#### [PROMPT]
Reproduce nothing but the lines from the one with "The image size is (867, 541)." down to the last line of the data below.

#### EXTRACTED ENTRIES

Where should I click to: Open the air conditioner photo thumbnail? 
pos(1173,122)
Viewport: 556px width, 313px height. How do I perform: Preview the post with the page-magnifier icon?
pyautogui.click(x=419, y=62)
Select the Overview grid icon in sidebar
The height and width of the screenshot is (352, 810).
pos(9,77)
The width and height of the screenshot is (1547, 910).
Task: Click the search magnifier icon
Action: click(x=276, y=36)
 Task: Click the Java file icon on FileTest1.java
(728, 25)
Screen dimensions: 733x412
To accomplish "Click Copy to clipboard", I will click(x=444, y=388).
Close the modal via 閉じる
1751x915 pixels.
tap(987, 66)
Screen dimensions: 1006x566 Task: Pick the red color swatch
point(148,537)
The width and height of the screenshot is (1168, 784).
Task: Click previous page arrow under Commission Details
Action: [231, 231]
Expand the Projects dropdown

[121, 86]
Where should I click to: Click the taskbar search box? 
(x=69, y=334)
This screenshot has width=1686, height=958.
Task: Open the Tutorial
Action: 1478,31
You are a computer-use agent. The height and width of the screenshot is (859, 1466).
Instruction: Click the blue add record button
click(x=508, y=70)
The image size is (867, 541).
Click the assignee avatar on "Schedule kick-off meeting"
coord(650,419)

########

#### [ANSWER FOR THE TASK]
The image size is (867, 541).
Click the assignee avatar on "Schedule kick-off meeting"
coord(650,419)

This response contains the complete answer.